[Stored data entries]
-- Opening Marker --

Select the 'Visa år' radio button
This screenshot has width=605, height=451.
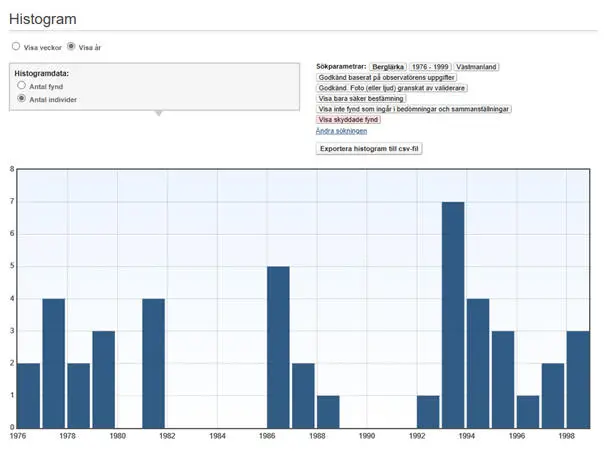coord(71,46)
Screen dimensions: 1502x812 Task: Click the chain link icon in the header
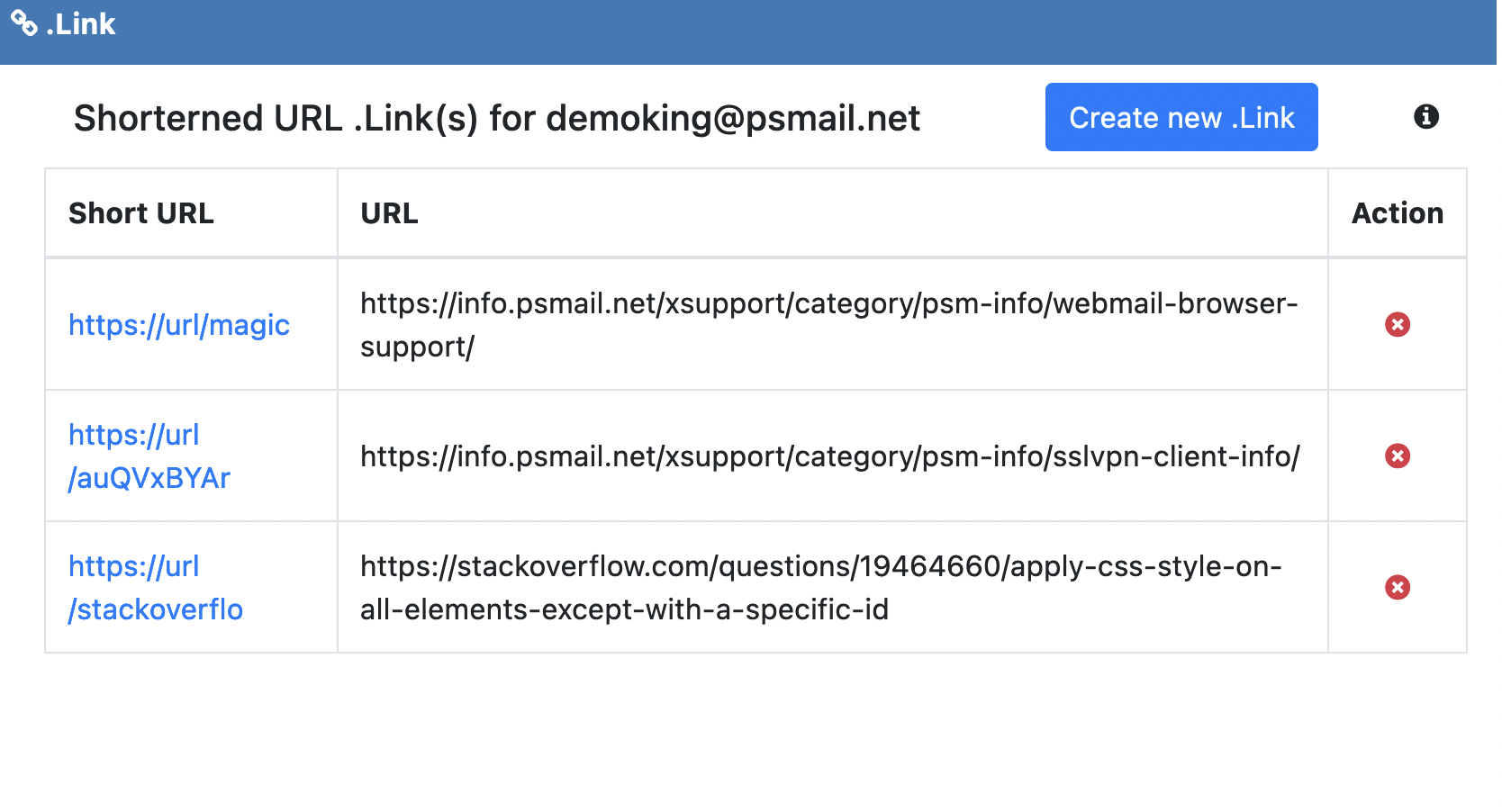(x=23, y=23)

-- Closing Marker --

_What you have to do_
In the copy, include every record exactly and no pictures at all.

_Response box_
Select the 'Visa år' radio button
This screenshot has width=605, height=451.
coord(71,46)
Screen dimensions: 1502x812 Task: Click the chain link icon in the header
(x=23, y=23)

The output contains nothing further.